I’m new to Rust. I started learning it in December 2017, and as most know, one of the first place newcomers gravitate towards after learning the basics of the language is crates.io. When I think of crates.io, I think of the classic information silo. “Well it’s just a registry” some would say. And so it is. I think that’s a problem. If you look at GitHub, you find that while they host repos and attempt to foster a community, the latter only seems to exist if you have an issue with a repo. On GitHub, there are no features for discussion around a repo, or an organization for that matter. If the repo owner hasn’t published contact details or a Gitter forum name, you’re left scrambling around for how to get help or advice on the code in question. It’s the same for crates.io, and that’s a shame. It’s then time to head off to the Rust Users forum and search and post and hopefully find some relevant discussions. Of course, it doesn’t have to be this way.
Rustaceans.org is not an online community (it’s another registry, another silo), but it really should be the heart of the Rust community, fully integrated with crates.io. I’m not suggesting crates.io remain as is, though. Think about what you could facilitate and gain insight into if you merged a Rust community network with crates.io, or how this would help aid discussion around open source. Right now, the Discourse forum software that’s used has no idea that crates.io exists, and crates.io has no idea that Discourse exists: there is nowhere on crates.io facilitate discussion around a crate.
If you start to think more around a (social, enterprise, open source – call it what you like, some call it Enterprise 2.0, examples like SocialText & Yammer – I’m not suggesting using an off the shelf solution, as that is part of the existing problem) network that’s custom built to integrate these information silos that exist, you may well find it far easier to get feedback and follow the relevant discussions around topics of interest, and it would be a unique experience for everyone, not just newcomers to Rust. You could even use it for groups, such as the ones Aaron is talking about creating to delegate responsibility. Has any programming language community ever build their own custom social network that’s tightly integrated with GitHub? I don’t know of one offhand.
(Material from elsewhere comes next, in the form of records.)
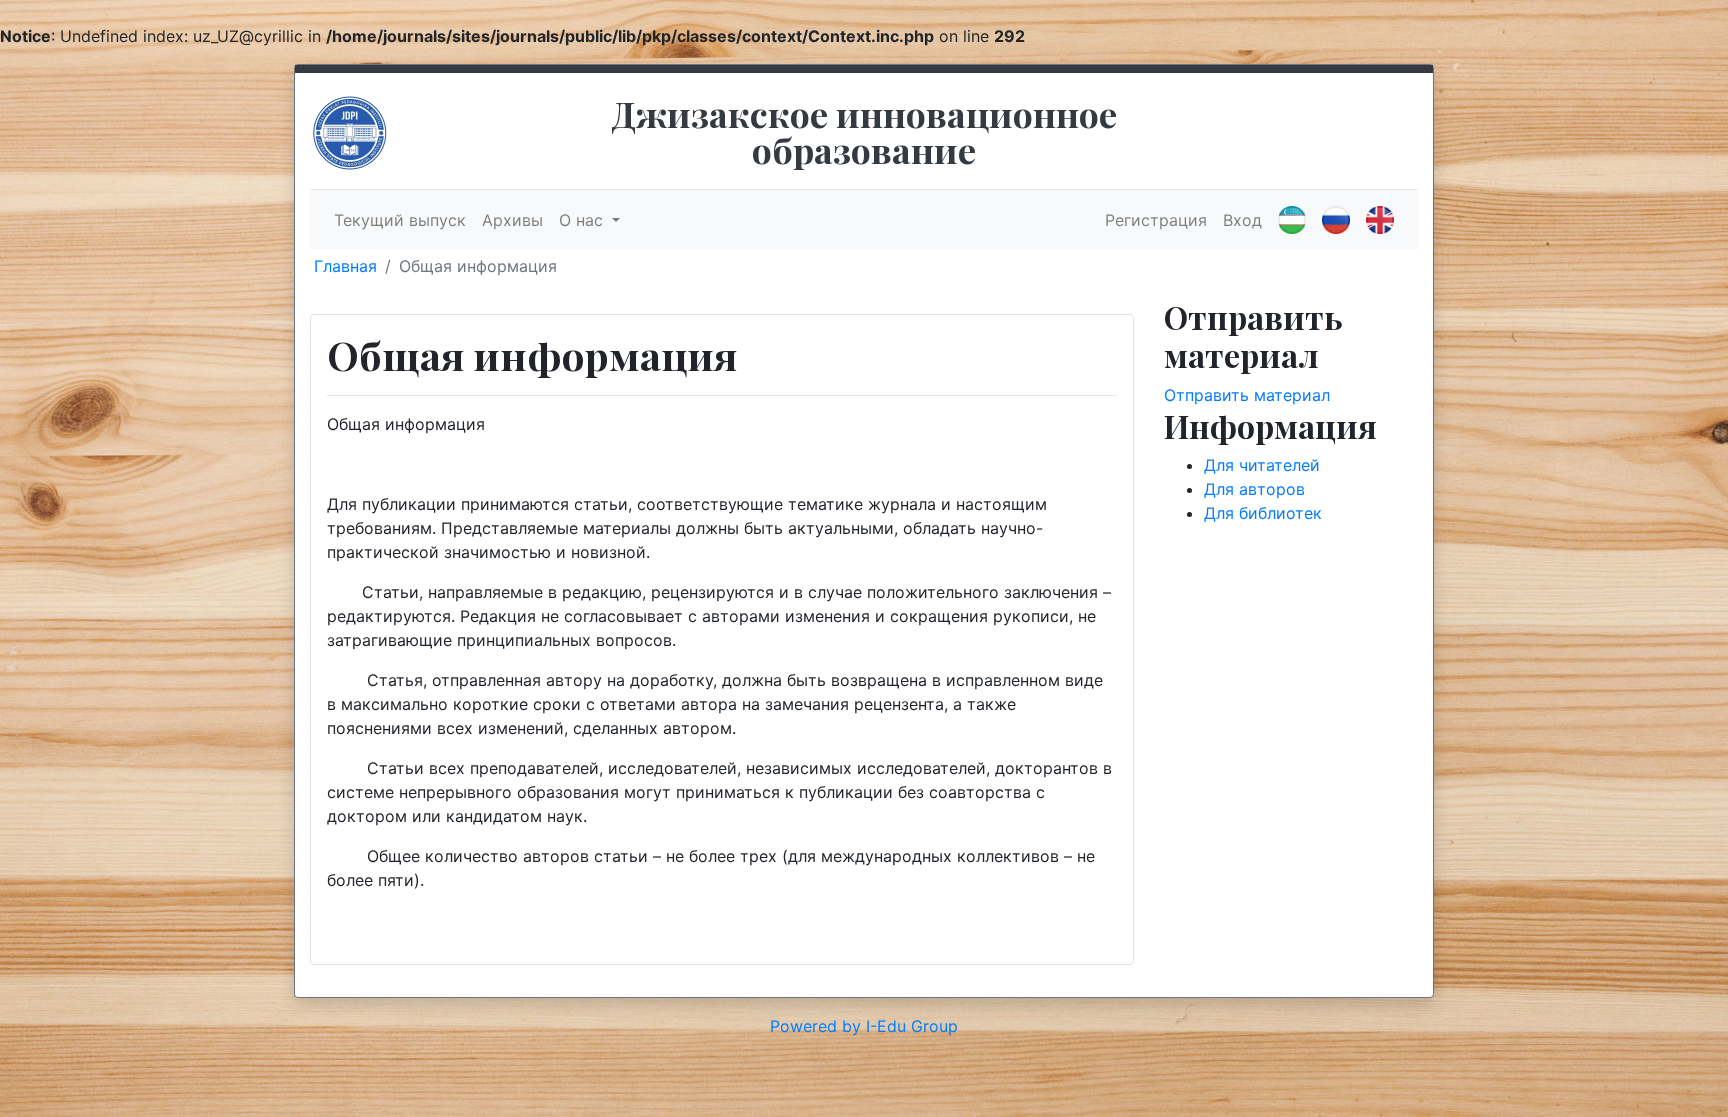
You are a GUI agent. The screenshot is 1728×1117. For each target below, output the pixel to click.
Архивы (512, 220)
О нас (583, 220)
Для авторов (1254, 489)
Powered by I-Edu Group (864, 1026)
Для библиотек (1263, 513)
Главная (345, 266)
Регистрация (1156, 220)
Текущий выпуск (400, 220)
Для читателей (1262, 465)
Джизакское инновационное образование (864, 131)
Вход (1242, 220)
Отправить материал (1247, 395)
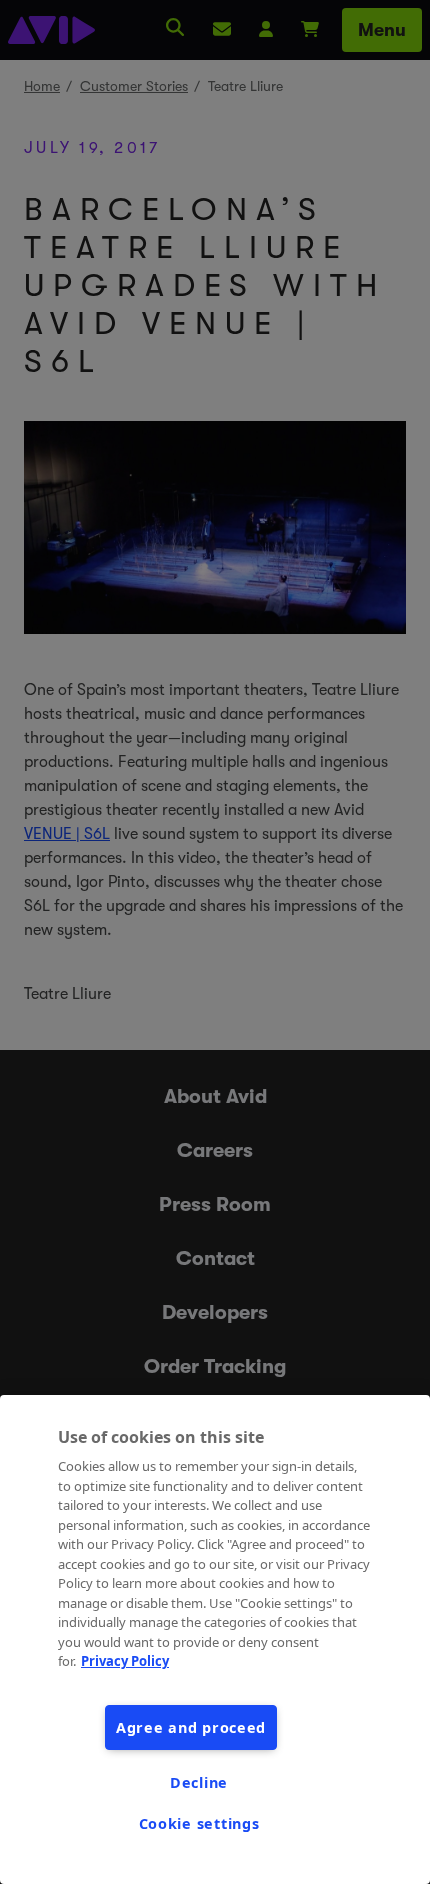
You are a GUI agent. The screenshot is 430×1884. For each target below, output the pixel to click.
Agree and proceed (191, 1727)
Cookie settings (199, 1823)
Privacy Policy (125, 1661)
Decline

What about crates.io. Well, it should be a stand alone site as it is now, even though it should be tightly integrated with rustaceans.org 2.0. Think SSO. I would totally redesign crates.io. It’s not just that it doesn’t look remotely like any of the other existing Rustified silos, but there just seems to be too much data crammed onto a single page for each crate, and some of the most valuable information (that I use at least) for deciding on which crate to focus on, is actually right at the bottom of the page. The trend graph is one of the most important pieces of information when it comes to assessing project health yet, it is the last thing on the page, and it’s also too short a time period. Multiple versions (and repos!) trended on one graph can be useful, but a default view that shows the general repo health over a year would be better to assess the numbers over a longer term. Sometimes repos have a huge usage figures because they’ve been around for years, not because they’re the best current solution. Often a new repo will see massive immediate interest, but it’s hard to find them. There is no real trending on crates. Oh but there’s “Most Recent Downloaded”. Unfortunately that doesn’t mean it’s trending, it just means that was the most recent dependency added - unless I’m mistaken. I think the UX on crates.io could be massively improved. You could do well to find an experienced UX designer who’s willing to take on board ideas from GitHub, GitLab etc in the redesign.
I’m guessing 99% of the crates repos are hosted on GitHub. For those that are, you could make incredibly good use of the GitHub API to pull that user interaction into crates.io (more than currently exists) and Rustaceans.org 2.0. It’s incredibly featureful. Even for code snippets as Gists. Discussions around issues for repos on GitHub could be had right inside what we now see as the Rust Users forum if it were a custom built social network. The project governance, team structure, release schedule, blogs, Crate of the Week, crates.io/GitHub metrics, issues/tickets, discussions, could all be built into this Rustaceans.org social network.
If you designed it correctly, you could probably even release the GitHub integrated social network aspect as an open source solution itself for other projects to use to help build their communities, and then plug-in the crates.io aspect/data just for Rustaceans.org.
You could even plug Bitergia dashboard data into areas of interest within the Rustaceans social network. Rustaceans could get a much more visual experience of what is happening in the open source Rust community. Meet-up event data anyone?
Apply to use Atlassian software for free (for open-source projects) and you could even integrate JIRA issues into the social network too.
Where do you want the Rust Open Source community to be in 5 years. We could be the most enlightened and informed open source community on the planet!